UCSB will receive about $2 million from the National Cancer Institute's grant, a five-year initiative that establishes seven university centers across the country to develop nanotechnology platforms to treat and monitor cancer.
The effort is part of a $144.3 million five-year initiative for nanotechnology research funded by the National Cancer Institute, part of the National Institutes of Health.
Researchers at UCSB will work with chemists at UCSD to make nanoparticles that will be coated with "biolinkers," molecules developed at the Burnham Institute to make the particles attach to specific types of tumor cells.
"This is a wonderful and exceptional opportunity to work with outstanding collaborators, in a rapidly evolving new set of disciplines at the interface of nanoscience and medicine to transform the ways in which we diagnosis and treat cancer," said Evelyn Hu, a professor of electrical and computer engineering and materials, and Co-Director of the California NanoSystems Institute.
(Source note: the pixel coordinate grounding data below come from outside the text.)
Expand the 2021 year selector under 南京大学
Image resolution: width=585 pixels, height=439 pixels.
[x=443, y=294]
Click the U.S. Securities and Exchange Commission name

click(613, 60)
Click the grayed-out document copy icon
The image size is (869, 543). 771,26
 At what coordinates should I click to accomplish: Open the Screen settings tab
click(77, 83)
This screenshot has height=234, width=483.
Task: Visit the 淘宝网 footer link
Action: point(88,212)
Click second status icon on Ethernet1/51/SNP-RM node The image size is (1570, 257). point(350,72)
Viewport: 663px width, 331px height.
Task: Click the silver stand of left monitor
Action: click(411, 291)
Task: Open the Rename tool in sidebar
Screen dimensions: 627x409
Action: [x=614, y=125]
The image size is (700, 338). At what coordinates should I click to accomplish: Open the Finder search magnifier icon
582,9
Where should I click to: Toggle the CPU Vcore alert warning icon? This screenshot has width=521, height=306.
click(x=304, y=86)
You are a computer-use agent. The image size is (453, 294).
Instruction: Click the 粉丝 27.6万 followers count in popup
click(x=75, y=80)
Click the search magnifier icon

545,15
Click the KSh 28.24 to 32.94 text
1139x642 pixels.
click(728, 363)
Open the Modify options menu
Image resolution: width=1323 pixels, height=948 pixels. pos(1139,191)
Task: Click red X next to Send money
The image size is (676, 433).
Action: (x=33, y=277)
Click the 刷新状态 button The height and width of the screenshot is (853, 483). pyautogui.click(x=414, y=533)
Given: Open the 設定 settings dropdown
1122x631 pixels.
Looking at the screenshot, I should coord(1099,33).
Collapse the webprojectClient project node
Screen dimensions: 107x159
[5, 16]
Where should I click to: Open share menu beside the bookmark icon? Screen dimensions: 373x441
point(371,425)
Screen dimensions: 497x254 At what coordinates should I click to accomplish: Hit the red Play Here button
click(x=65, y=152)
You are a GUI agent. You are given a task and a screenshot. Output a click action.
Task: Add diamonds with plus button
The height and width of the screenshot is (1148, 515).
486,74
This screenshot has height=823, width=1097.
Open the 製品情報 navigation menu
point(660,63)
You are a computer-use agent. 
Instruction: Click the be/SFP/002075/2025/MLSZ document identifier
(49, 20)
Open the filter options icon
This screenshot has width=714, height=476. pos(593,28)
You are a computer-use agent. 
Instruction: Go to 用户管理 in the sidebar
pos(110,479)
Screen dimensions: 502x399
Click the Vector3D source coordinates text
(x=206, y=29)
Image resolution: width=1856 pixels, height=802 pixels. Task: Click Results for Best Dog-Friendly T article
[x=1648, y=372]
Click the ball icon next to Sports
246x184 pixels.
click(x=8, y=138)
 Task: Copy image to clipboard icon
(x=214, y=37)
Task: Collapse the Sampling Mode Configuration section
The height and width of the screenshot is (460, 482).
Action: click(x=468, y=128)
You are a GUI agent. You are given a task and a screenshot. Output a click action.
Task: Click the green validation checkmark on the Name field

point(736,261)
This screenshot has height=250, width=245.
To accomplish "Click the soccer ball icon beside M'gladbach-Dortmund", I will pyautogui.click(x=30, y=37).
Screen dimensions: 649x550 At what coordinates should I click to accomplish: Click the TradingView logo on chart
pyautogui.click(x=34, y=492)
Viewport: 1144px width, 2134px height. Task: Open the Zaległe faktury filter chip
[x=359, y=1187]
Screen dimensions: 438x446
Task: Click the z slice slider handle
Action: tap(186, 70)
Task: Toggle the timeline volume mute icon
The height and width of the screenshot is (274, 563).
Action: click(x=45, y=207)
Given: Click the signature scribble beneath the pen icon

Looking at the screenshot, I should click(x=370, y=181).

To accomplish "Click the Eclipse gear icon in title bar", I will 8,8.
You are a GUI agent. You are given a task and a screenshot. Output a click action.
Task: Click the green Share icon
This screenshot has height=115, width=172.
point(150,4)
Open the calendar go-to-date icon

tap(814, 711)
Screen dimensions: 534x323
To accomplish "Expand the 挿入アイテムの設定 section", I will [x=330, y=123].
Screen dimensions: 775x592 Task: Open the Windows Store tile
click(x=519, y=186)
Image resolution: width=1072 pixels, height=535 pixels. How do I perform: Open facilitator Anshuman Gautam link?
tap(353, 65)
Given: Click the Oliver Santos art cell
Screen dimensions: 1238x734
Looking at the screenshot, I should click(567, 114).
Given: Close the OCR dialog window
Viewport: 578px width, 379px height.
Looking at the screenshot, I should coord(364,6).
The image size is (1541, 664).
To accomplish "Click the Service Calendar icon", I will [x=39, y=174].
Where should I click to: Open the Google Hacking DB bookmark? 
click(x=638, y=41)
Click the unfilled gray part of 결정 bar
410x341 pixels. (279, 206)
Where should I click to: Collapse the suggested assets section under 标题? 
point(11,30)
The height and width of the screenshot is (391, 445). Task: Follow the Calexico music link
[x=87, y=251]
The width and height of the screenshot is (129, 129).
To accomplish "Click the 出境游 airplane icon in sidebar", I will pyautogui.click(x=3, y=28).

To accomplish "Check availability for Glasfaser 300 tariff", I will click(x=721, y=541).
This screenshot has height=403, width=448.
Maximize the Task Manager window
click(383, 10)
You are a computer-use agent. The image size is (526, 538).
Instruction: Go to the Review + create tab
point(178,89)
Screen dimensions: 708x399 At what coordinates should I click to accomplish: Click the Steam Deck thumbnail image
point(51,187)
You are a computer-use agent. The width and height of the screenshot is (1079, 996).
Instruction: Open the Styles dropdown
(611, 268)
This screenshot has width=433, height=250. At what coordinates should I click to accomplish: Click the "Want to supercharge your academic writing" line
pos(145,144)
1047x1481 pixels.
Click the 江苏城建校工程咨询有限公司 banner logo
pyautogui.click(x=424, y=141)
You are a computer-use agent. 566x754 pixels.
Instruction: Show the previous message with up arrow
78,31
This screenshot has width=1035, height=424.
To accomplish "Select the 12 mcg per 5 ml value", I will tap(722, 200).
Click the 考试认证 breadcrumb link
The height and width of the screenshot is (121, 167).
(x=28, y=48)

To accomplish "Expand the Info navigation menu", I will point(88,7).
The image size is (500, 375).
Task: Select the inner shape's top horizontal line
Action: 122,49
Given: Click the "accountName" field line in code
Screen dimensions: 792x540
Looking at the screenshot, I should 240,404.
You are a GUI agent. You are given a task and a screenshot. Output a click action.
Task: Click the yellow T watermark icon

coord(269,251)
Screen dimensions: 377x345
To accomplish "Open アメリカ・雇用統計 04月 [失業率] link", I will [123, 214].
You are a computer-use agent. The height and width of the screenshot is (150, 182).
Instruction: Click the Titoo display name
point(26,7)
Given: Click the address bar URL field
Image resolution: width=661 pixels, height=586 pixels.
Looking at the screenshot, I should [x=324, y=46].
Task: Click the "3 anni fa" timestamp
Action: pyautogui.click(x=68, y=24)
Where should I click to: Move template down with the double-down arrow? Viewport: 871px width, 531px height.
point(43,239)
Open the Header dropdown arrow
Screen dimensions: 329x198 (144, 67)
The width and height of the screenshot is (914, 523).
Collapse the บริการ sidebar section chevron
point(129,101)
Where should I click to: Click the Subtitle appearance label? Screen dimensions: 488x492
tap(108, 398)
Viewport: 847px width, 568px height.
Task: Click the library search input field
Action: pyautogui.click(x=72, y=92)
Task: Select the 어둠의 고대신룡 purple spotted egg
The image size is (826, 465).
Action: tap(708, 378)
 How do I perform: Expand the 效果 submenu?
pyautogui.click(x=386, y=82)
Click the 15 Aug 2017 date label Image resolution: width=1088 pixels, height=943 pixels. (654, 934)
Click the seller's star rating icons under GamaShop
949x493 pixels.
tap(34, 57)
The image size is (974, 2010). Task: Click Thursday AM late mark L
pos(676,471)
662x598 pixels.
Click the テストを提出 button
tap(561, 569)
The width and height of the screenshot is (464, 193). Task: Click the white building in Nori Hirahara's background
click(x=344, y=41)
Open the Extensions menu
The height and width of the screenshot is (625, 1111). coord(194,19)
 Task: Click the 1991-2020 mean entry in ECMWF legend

The potential of nanotech-based therapeutic delivery systems to enhance the efficacy of cancer treatments is enormous, but such innovation requires innovative inter-disciplinary work. "Critical to the fight against cancer is the ability to bring together the most advanced and creative thinking in engineering, clinical care and research to apply the enormous potential of nanotechnology," said Matthew Tirrell, professor and Dean of the College of Engineering.